Homilía VI Domingo del Tiempo Ordinario



Ciclo B
Lv 13, 1-2.44-46 / Sal 31 / 1-Cor 10, 31-11,1 / Mc 1, 40-45

«Sintiendo lástima, extendió la mano y lo tocó diciendo: 
-Quiero: queda limpio.»

El milagro de la curación del leproso que hoy meditamos en el Evangelio no podemos dejar de verlo en el contexto de lo prescrito por la Ley de Moisés, y que hoy se nos narra el Libro del Levítico. En efecto, los leprosos tenían que vivir fuera de los pueblos y ciudades, y si se acercaban a un lugar habitado o se cruzaban con alguien en el camino, estaban obligados a gritar manifestando su condición de “impuros” para evitar que alguien se les acercase: "El que haya sido declarado enfermo de lepra, andará harapiento y despeinado, con la barba tapada y gritando: "¡Impuro, impuro!" Mientras le dure la lepra, seguirá impuro: vivirá solo y tendrá su morada fuera del campamento" (Lv 13, 45-46).
En el fondo, aquellas personas eran declarados “muertos” en vida. Según la mentalidad de la época, cualquier sufrimiento, cualquier enfermedad que pudiera padecer una persona, se consideraba un castigo de Dios por el pecado. Ya no era cuestión de una precaución higiénica o médica, se había pasado a la marginación social justificada además con argumentos religiosos.
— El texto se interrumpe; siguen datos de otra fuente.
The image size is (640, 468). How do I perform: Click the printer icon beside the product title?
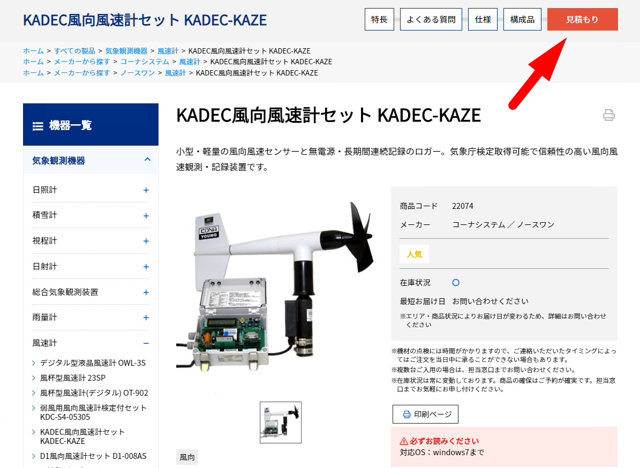610,115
O sea, los que estaban sanos no sólo se podían desentender tranquilamente de los enfermos, sino que también podían presumir de estar haciendo lo correcto, de ser buenos.
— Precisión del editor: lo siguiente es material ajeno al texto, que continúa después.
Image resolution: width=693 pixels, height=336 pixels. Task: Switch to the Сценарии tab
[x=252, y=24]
Dicho esto, podemos entender cuán conmovedor es que san Marcos diga de Jesús: «Sintiendo lástima, extendió la mano y lo tocó diciendo: -Quiero: queda limpio.» Si bien, resalta ante nuestros ojos la fe del leproso, que se dice a sí mismo: “él puede todo lo que quiere”, por eso - “Si quieres, puedes curarme”-. Pero por otra parte, el “querer” de Jesús da al traste con los paradigmas legales y morales de la época.
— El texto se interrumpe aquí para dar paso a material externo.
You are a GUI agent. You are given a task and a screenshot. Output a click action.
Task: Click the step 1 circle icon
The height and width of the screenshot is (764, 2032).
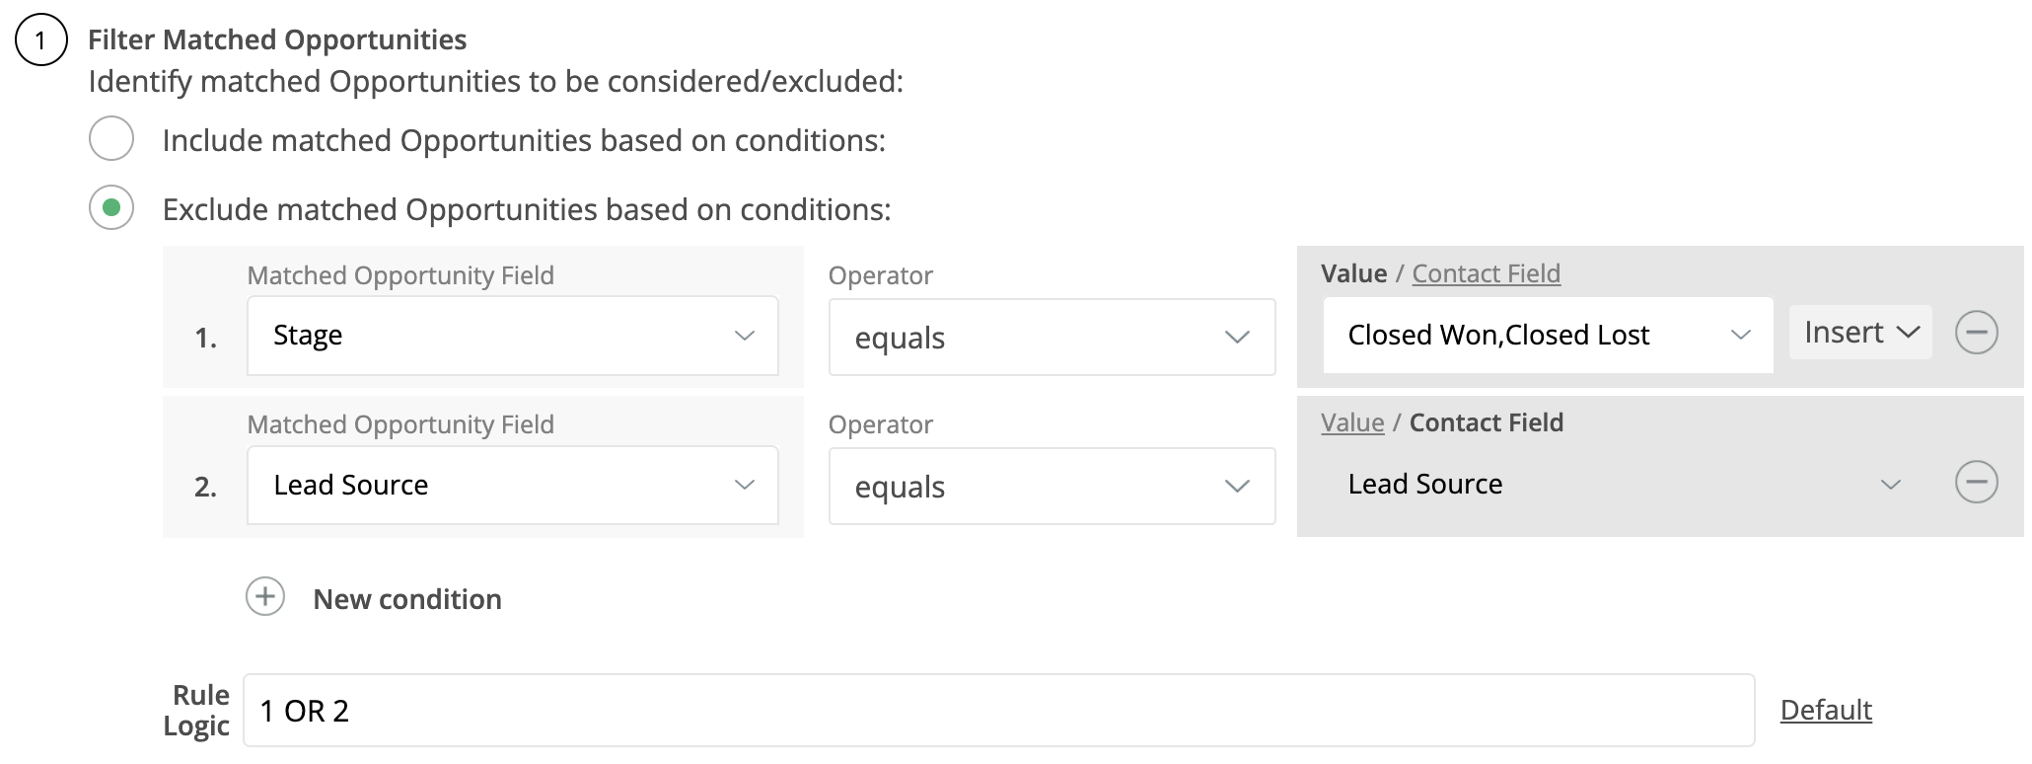point(41,40)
El pecado, el mal que hay en el hombre, también lo juzgamos contagioso. Pero no es posible separar al pecador, porque todos somos pecadores. «El que dice que no tiene pecado -dice san Juan- es un mentiroso». La primera enseñanza que hallamos en el evangelio de hoy, por tanto, es que no se trata de condenar, de separar, sino de curar, de liberar al pecador. Y para ello, hay que extender la mano y tocar la vida del que es considerado pecador.
Al tocar al leproso, Jesús se convertía en “impuro”, según la ley. «Al que no conoció pecado, por nosotros lo hizo pecado, para que nosotros fuésemos hechos justicia de Dios en él» dice san Pablo en 2-Cor 5, 21. Su solidaridad con el pecador, le llevó a hacerse “uno con ellos”. Jesucristo no excluye a nadie, pero tampoco deja a nadie igual que lo encontró. Jesucristo ama a cada hombre -a cada pecador, a cada leproso- y por ello no se desentiende de su mal, de su lepra: la cura. Es decir, lucha contra el mal, porque ama al hombre, a cada hombre, a cada pecador. Dicho de otro modo, ama a cada hombre y por ello quiere salvarle, liberarle, curarle.
Por eso, aquel argumento de algunos que se escudan en el Evangelio de hoy para decir, que Jesús no margina a los “leprosos” de su época, pero la Iglesia hoy margina a los homosexuales, a los curas que se casan, a las abortistas, etc. Es un argumento falaz y ridículo, ya que Jesús no dejó al leproso con su lepra, sino que le devolvió la vida, lo sacó de su marginación, de su mal, de su enfermedad. Lo reinsertó a la vida de los bienaventurados. De modo que el Reino de amor y bondad que Jesús hace presente nos invita a luchar contra todo mal, ayudar a superarlo, ser intransigentes contra cualquier pacto, cualquier "pasotismo" que no distingue entre bien y mal, entre verdad y mentira, entre justicia y opresión. Amén.